Task objective.
Scan the records below. List lines holding "Designglas".

*** Extracted material ***

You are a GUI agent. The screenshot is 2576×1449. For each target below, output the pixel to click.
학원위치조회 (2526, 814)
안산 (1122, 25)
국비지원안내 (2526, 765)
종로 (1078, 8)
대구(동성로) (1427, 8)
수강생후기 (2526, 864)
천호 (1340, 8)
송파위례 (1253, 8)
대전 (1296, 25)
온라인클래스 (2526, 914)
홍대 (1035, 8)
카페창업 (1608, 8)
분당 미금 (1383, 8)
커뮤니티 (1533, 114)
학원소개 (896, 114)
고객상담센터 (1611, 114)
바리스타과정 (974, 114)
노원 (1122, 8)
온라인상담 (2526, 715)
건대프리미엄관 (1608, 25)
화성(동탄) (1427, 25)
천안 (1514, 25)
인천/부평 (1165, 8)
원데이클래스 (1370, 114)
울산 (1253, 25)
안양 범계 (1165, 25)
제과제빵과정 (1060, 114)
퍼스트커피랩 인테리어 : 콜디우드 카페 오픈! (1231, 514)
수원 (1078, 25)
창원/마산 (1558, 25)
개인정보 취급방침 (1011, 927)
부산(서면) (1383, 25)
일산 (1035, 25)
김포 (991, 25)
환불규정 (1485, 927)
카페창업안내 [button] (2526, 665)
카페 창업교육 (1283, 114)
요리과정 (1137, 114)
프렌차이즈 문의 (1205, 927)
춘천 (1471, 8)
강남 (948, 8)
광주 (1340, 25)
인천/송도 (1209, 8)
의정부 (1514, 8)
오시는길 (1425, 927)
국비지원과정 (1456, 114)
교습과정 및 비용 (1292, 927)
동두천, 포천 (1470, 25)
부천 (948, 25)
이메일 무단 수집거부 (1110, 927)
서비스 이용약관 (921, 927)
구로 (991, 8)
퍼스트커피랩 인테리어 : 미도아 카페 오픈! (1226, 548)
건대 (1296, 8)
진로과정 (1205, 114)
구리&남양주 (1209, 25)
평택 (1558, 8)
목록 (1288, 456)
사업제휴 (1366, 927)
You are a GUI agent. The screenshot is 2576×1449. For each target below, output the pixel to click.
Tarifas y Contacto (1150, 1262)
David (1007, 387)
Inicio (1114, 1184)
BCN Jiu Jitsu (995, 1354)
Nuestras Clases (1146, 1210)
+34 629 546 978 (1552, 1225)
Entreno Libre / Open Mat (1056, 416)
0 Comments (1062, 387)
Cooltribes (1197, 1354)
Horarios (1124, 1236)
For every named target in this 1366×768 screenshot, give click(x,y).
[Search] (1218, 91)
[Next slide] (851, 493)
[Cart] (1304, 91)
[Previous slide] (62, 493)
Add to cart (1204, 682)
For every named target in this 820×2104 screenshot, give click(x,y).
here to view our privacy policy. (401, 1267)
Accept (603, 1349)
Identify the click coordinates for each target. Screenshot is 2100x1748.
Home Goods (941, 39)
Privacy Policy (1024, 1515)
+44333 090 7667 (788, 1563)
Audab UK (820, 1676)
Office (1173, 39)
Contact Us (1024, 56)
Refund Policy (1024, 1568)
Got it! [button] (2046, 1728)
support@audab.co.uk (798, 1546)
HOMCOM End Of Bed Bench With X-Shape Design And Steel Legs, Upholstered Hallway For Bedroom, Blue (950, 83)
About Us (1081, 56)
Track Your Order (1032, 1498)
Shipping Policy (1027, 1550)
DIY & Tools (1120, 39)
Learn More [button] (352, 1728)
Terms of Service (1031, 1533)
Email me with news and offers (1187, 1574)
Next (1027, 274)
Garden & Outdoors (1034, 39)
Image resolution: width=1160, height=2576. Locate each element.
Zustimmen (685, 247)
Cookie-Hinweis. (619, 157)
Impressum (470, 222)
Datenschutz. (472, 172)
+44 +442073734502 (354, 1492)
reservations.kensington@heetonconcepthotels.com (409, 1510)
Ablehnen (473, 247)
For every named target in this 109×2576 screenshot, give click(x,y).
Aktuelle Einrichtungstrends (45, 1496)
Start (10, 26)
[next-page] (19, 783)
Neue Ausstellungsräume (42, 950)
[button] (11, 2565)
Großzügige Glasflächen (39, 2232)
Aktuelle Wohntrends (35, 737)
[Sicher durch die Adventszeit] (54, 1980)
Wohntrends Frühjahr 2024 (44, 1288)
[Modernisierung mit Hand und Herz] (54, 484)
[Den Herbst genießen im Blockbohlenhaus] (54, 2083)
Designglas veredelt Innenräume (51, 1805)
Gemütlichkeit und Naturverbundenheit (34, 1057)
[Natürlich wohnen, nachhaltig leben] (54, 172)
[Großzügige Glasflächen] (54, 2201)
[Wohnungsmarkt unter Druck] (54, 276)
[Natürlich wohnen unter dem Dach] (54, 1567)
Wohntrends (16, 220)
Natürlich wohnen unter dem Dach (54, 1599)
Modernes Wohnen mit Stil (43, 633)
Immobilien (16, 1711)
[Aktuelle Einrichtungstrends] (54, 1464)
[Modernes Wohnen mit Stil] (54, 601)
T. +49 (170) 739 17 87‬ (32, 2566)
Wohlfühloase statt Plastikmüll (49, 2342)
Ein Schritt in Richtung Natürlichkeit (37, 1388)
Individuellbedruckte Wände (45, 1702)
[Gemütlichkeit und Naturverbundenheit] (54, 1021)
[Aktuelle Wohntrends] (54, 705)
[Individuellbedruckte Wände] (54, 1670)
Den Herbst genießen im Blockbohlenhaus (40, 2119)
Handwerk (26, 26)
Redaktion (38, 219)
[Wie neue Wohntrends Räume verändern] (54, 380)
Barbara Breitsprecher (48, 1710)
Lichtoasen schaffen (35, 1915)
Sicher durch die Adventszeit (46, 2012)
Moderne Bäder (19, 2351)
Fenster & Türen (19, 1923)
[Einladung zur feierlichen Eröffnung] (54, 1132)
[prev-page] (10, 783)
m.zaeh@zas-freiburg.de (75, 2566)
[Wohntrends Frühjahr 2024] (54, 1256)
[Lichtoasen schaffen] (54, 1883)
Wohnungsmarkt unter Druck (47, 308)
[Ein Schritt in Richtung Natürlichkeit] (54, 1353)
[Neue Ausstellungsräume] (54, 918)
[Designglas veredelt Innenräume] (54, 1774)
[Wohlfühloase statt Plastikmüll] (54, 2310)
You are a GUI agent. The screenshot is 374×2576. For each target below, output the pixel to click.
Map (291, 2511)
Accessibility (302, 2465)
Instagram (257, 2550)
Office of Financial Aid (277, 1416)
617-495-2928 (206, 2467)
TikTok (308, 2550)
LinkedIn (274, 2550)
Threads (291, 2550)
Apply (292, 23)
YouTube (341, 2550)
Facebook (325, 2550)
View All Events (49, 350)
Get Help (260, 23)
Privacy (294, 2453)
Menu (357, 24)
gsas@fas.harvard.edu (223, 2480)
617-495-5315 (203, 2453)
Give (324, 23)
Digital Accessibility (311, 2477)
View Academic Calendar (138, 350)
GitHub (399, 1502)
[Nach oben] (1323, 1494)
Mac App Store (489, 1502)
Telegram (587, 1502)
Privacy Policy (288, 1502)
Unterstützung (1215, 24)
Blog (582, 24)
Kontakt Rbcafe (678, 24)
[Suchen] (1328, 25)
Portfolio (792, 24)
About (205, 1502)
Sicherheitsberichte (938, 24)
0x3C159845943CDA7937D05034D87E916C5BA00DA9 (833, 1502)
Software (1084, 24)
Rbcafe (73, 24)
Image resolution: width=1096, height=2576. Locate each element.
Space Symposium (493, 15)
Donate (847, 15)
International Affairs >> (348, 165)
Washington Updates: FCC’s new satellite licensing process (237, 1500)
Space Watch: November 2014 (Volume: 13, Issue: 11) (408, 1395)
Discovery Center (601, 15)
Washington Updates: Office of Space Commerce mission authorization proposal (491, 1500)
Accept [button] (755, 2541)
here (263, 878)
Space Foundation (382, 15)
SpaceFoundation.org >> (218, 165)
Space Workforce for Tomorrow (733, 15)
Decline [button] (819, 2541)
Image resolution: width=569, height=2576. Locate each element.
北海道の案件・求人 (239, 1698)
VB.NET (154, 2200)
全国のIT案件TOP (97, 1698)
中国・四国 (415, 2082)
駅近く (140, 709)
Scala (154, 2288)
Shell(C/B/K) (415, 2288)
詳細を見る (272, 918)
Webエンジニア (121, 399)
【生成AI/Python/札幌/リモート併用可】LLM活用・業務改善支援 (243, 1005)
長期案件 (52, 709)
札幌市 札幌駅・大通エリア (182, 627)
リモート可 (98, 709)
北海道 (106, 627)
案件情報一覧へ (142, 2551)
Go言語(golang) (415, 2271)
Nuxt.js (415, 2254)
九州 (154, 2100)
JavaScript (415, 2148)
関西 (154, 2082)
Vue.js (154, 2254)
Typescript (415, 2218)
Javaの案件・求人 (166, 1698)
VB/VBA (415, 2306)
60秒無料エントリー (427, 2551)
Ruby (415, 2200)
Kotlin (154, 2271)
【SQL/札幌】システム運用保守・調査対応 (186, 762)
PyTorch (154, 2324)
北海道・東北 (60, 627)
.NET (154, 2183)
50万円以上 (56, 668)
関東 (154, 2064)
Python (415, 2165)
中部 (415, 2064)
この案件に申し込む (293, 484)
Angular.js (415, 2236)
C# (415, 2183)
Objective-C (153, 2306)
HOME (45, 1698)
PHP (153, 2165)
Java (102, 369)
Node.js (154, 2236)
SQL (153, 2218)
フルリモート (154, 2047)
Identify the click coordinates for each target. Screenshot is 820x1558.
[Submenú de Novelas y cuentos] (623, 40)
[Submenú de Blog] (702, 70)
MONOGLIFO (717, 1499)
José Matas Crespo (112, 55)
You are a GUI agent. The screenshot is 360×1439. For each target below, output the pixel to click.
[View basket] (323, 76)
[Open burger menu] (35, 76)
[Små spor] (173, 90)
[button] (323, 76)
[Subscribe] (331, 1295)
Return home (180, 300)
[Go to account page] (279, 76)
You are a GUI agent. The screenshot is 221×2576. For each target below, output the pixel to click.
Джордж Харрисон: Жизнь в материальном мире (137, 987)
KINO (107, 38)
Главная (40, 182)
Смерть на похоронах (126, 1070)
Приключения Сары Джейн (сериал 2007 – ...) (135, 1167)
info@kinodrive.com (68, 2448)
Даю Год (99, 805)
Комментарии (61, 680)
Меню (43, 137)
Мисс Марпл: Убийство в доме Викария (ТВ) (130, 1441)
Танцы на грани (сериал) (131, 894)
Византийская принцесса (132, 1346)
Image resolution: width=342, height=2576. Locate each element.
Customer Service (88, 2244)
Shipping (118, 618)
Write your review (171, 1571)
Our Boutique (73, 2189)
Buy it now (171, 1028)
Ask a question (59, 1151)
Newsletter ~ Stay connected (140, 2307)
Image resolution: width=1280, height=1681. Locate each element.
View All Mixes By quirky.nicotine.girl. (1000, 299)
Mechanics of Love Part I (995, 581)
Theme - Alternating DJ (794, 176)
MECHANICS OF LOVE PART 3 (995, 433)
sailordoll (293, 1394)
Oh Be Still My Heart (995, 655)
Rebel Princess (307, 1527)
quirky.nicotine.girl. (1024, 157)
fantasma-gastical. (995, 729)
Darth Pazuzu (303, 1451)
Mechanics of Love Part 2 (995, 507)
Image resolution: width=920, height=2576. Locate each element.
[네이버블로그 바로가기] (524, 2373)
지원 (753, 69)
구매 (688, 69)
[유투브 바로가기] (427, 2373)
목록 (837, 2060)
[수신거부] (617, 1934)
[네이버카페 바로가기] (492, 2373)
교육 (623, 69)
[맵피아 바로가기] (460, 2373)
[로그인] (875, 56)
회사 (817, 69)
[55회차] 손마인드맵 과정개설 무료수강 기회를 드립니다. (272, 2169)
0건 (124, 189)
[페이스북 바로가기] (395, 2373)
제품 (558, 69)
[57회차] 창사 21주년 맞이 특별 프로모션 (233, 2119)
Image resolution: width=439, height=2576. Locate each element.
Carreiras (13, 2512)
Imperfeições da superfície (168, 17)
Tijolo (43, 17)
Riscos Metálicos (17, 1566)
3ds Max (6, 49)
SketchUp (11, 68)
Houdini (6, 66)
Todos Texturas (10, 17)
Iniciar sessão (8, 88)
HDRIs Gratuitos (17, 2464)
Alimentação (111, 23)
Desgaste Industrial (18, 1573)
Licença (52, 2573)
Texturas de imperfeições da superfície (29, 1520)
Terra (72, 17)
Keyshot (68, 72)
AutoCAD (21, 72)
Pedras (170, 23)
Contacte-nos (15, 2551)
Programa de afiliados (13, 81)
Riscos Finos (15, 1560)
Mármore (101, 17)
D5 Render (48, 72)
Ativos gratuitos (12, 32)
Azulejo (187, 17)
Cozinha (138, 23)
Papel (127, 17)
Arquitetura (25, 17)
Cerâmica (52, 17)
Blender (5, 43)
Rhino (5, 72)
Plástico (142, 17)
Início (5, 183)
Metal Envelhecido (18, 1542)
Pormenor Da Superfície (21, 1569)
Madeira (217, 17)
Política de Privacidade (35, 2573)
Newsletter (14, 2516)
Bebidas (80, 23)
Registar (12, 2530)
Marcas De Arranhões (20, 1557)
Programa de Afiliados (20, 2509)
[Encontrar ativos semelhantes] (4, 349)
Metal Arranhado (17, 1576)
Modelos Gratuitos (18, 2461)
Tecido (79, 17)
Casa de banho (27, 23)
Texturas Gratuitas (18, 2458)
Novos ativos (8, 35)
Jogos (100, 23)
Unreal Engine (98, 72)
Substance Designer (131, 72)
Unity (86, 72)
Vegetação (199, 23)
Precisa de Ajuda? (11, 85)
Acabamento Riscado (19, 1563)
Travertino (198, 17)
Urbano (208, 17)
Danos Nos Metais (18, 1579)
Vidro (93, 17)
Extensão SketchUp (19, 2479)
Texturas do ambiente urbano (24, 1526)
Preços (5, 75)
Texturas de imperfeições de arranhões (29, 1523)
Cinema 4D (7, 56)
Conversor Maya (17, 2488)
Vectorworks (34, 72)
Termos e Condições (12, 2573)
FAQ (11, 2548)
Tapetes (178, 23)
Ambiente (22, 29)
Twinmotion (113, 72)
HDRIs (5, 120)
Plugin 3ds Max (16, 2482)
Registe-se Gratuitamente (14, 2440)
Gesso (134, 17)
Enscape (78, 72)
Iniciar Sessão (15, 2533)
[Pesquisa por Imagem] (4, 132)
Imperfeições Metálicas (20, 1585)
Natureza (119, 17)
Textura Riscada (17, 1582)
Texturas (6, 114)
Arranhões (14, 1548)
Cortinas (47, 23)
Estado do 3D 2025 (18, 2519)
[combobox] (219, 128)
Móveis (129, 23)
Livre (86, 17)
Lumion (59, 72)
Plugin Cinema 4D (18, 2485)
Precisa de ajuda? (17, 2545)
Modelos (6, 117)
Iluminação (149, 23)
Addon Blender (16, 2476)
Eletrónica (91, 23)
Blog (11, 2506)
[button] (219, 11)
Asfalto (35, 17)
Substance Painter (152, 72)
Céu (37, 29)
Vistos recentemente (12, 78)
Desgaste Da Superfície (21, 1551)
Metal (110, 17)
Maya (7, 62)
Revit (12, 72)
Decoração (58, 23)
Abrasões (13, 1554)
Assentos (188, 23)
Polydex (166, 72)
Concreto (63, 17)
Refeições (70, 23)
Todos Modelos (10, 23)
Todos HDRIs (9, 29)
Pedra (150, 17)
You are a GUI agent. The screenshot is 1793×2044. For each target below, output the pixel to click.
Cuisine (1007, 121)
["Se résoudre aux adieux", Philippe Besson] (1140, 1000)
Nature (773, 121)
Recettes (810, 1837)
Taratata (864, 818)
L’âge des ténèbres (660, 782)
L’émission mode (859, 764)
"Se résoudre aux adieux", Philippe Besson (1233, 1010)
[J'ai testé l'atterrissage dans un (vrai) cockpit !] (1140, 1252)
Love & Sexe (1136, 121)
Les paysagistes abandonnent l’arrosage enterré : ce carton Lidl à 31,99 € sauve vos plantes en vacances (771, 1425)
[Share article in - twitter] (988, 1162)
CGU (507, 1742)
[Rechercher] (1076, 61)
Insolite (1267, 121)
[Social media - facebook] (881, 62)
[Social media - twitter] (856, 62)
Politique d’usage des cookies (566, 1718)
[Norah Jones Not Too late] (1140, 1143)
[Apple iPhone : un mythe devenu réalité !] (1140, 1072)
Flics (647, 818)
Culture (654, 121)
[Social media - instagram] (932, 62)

*** End of Extracted material ***

Solution below.
Designglas veredelt Innenräume (51, 1805)
[Designglas veredelt Innenräume] (54, 1774)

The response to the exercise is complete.